## Request
Replace "computer-use agent" with "desktop assistant" throughout the data below and write it out again with everything else unchanged. Leave the pictures out.

## Data provided
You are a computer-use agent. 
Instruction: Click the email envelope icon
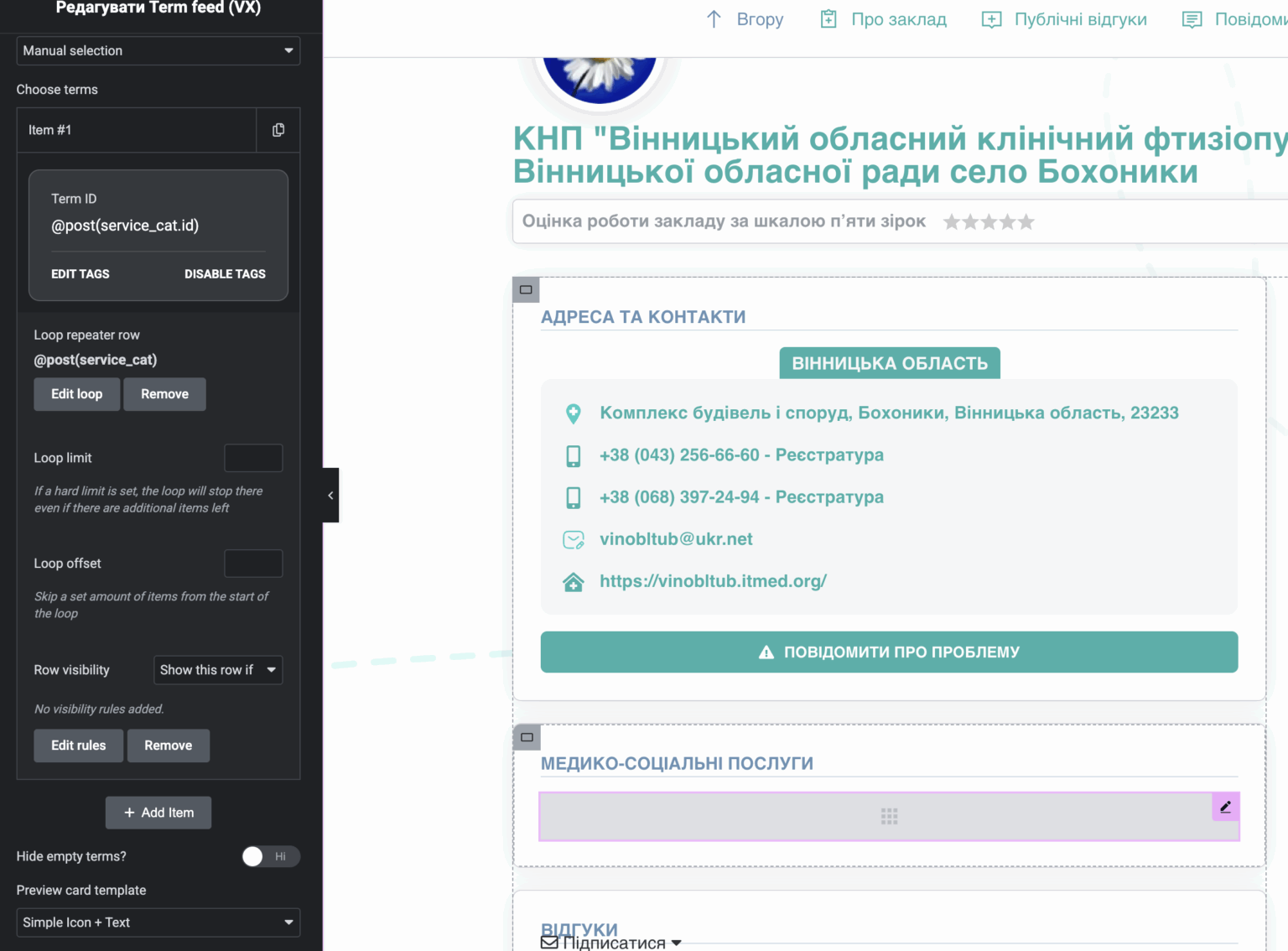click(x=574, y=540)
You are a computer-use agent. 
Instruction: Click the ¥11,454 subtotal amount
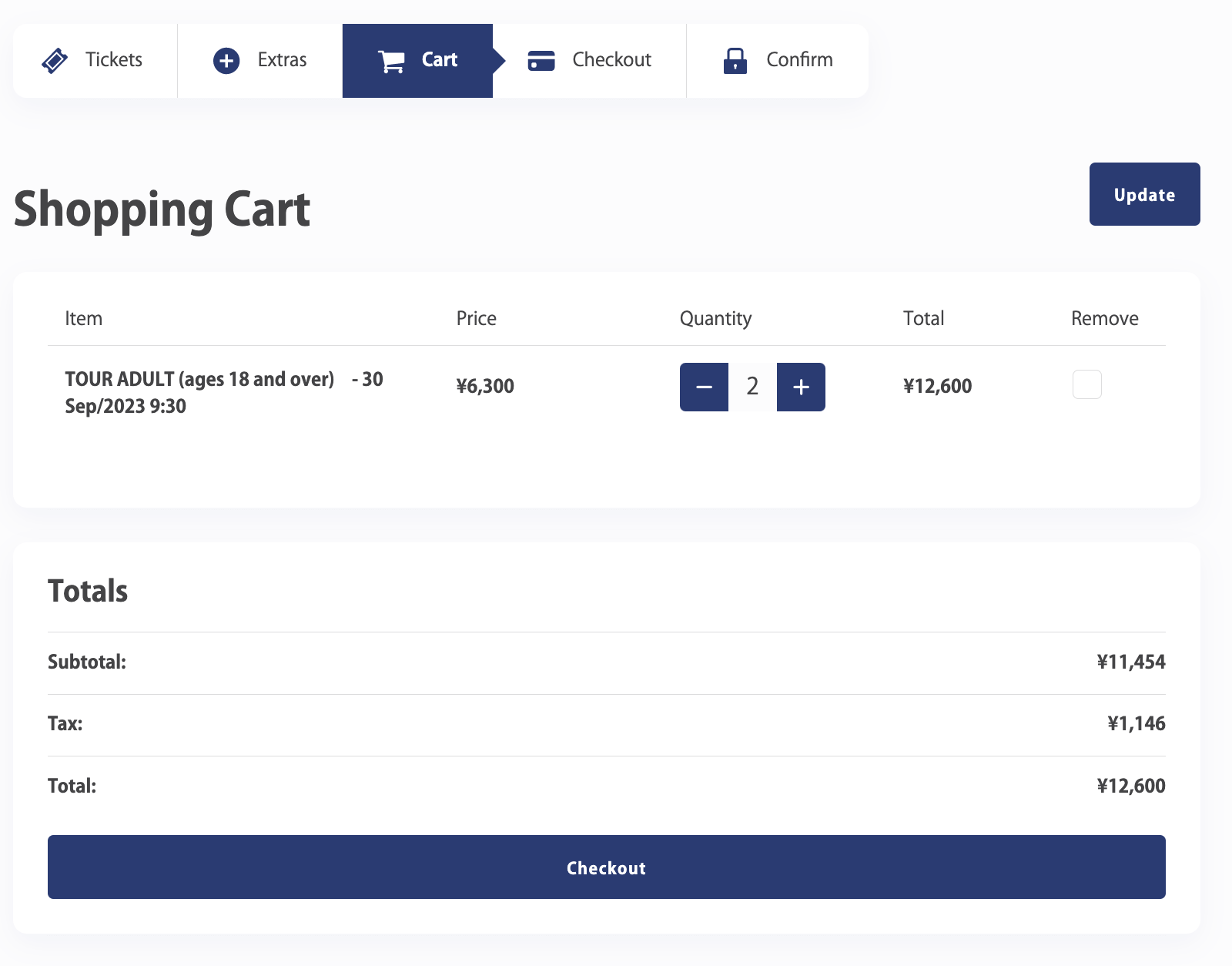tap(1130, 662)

## Solution
You are a desktop assistant. 
Instruction: Click the email envelope icon
click(x=574, y=540)
You are a desktop assistant. 
Instruction: Click the ¥11,454 subtotal amount
tap(1130, 662)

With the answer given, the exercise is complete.